Over the last few years, the growth of mobile devices presence has been tremendous.

Even though the devices sales seem to have slowed for the last year or so, their market share in terms of website visits keep increasing. In the the last 10 years, the percentage of websites are visited from a mobile device went from about none to over 52% (https://www.statista.com/statistics/241462/global-mobile-phone-website-traffic-share/)

Mobile Stats.JPG

In pace with that, the number of apps downloaded between 2016 and 2017 has almost doubled, from 115 billion to 197 billion and not surprisingly, the number of alternatives for developers to develop apps has also increased.

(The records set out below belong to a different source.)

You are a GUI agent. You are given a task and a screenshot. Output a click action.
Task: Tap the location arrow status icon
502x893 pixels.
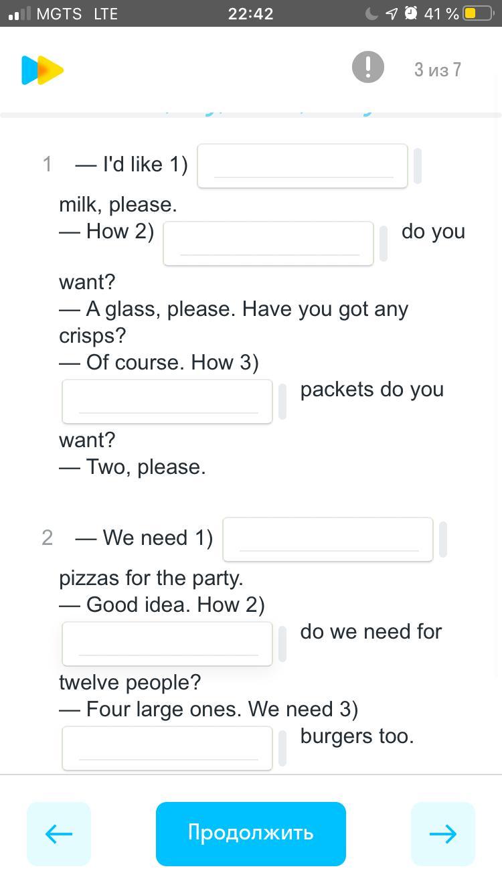coord(392,13)
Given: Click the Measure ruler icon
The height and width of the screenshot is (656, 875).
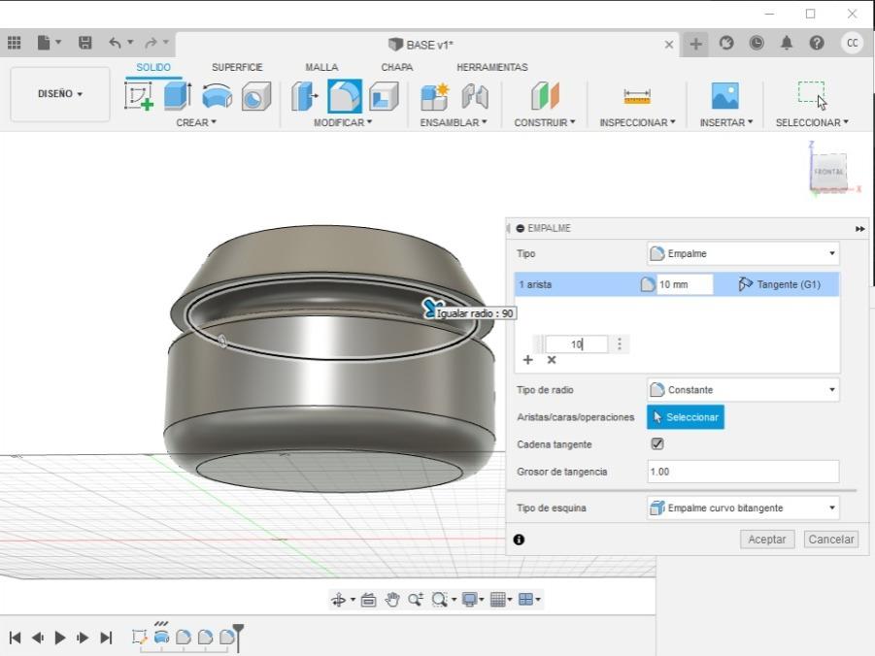Looking at the screenshot, I should tap(637, 96).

A few years back, time were simpler. Android apps would be developed in Java, and for iOS (and OSX apps) Apple had released Objective-C. Those so called “Native” apps would take advantage of the all the most recent developments for the devices and their operating systems and would provide the best performance for applications requiring a lot of power, such as video games for instance.

However, some alternative solutions quickly developed. In 2011, Microsoft came along and proposed a platform that would allow to write a project in in C# and deploy it on all mobile platforms at the same time. They called it Xamarin (https://www.xamarin.com). This was a great idea, but to this days, this has not proved been a very popular choice in the industry.

Then another version of the multi-platform idea came up. Why not make a mobile apps that would contain just a single web page, and use web languages to build the apps and put everything in it ? In 2013, Apache Cordova (https://cordova.apache.org) came along, that would allow just that. This solution proved itself immensely successful, particularly due to the fact that software engineers with a web background could easily transition to writing apps, instead of having to learn the 2 native languages. They would use tools and languages familiar to them, such as JavaScript, Html and CSS. The main drawbacks of this strategy however is the dependency on third party libraries needed to access some components like the GPS chip on the devices, as well as the lower performance due to the fact that they are a single threaded environment.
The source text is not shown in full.